Abstract
As part of our studies on the regulation of polyamine biosynthesis in Saccharomyces cerevisiae, we have investigated the effect of spermidine on the degradation of ornithine decarboxylase in this organism. We have found that in S. cerevisiae, as in other eukaryotic cells, the rate of degradation of ornithine decarboxylase, measured either enzymatically or immunologically, is increased by the addition of spermidine to a yeast culture. It is noteworthy that this effect of added spermidine is found even when the experiments are conducted with strains in which the ornithine decarboxylase is overexpressed several hundred-fold more than the wild-type level. The effect of added spermidine in the overexpressed SPE1 strains is best seen in spe2 mutants in which the initial intracellular spermidine is very low or absent. Experiments with cycloheximide show that new protein synthesis is required to effect the breakdown of the ornithine decarboxylase. These results indicate that S. cerevisiae contains an antizyme-like mechanism for the control of the level of ornithine decarboxylase by spermidine, even though, as contrasted with other eukaryotic cells, no specific antizyme homologue has been detected either in in vitro experiments or in the S. cerevisiae genome.

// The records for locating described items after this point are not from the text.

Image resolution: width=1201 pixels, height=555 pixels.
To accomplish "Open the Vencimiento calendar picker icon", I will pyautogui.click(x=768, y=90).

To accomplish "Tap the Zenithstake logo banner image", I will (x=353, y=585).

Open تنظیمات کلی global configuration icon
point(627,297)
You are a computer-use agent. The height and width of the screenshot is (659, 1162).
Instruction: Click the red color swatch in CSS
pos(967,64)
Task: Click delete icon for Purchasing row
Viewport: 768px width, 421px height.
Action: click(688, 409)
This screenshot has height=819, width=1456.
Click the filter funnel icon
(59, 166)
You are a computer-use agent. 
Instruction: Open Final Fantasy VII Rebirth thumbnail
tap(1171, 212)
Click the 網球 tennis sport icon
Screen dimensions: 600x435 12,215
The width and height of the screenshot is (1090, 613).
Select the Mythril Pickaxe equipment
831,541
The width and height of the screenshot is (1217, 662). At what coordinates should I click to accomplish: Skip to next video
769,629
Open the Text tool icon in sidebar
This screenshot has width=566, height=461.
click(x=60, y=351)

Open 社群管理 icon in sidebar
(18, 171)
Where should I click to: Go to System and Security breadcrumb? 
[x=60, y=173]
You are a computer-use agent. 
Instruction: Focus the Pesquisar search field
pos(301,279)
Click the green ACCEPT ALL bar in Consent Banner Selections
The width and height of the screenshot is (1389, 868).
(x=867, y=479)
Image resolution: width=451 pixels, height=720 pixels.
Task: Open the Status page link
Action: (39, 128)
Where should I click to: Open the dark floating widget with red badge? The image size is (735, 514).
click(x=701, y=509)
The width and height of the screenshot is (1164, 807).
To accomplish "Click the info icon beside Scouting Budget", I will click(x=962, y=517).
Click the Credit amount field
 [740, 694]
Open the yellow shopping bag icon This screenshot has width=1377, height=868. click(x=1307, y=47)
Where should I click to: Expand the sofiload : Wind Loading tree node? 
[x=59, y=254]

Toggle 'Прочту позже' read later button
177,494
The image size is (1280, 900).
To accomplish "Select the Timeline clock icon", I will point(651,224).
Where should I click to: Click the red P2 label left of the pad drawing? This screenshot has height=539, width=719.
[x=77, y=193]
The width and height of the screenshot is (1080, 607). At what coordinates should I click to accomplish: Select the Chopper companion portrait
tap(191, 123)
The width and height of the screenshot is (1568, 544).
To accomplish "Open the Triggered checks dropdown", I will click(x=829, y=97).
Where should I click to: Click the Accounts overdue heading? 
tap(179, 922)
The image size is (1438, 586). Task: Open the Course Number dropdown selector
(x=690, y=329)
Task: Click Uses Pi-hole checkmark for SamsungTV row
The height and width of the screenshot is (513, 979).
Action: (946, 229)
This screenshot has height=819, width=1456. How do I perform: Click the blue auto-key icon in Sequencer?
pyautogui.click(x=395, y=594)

The regulation of ornithine decarboxylase has been studied extensively in a variety of cells and has been shown to involve a very unusual regulatory mechanism. In this system, a specific and unusual protein, called antizyme, is synthesized in response to spermidine/spermine administration. This protein not only inhibits ornithine decarboxylase but also is important in preparing the ornithine decarboxylase protein for degradation by proteasomes without ubiquitination (reviewed in refs. 1–3). A similar protein has been shown recently to be synthesized in Schizosaccharomyces pombe after the administration of spermidine (4, 5). However, no direct evidence for the presence of an antizyme-like homologue has been demonstrated in Saccharomyces cerevisiae, despite numerous attempts by a number of investigators, nor has an antizyme homologue been found in the sequence of the S. cerevisiae genome (6). In view of this difference, we have been interested in extending our studies on the factors involved in the regulation of ornithine decarboxylase by spermidine in S. cerevisiae, and, in particular, on the factors involved in the degradation of the enzyme, especially because in S. cerevisiae, regulation of the rate of degradation of ornithine decarboxylase seems to be more important than regulation of its biosynthesis (7, 8).
Materials and Methods
Subcloning of the Yeast SPE1 Gene into a Yeast Constitutive Expression Vector.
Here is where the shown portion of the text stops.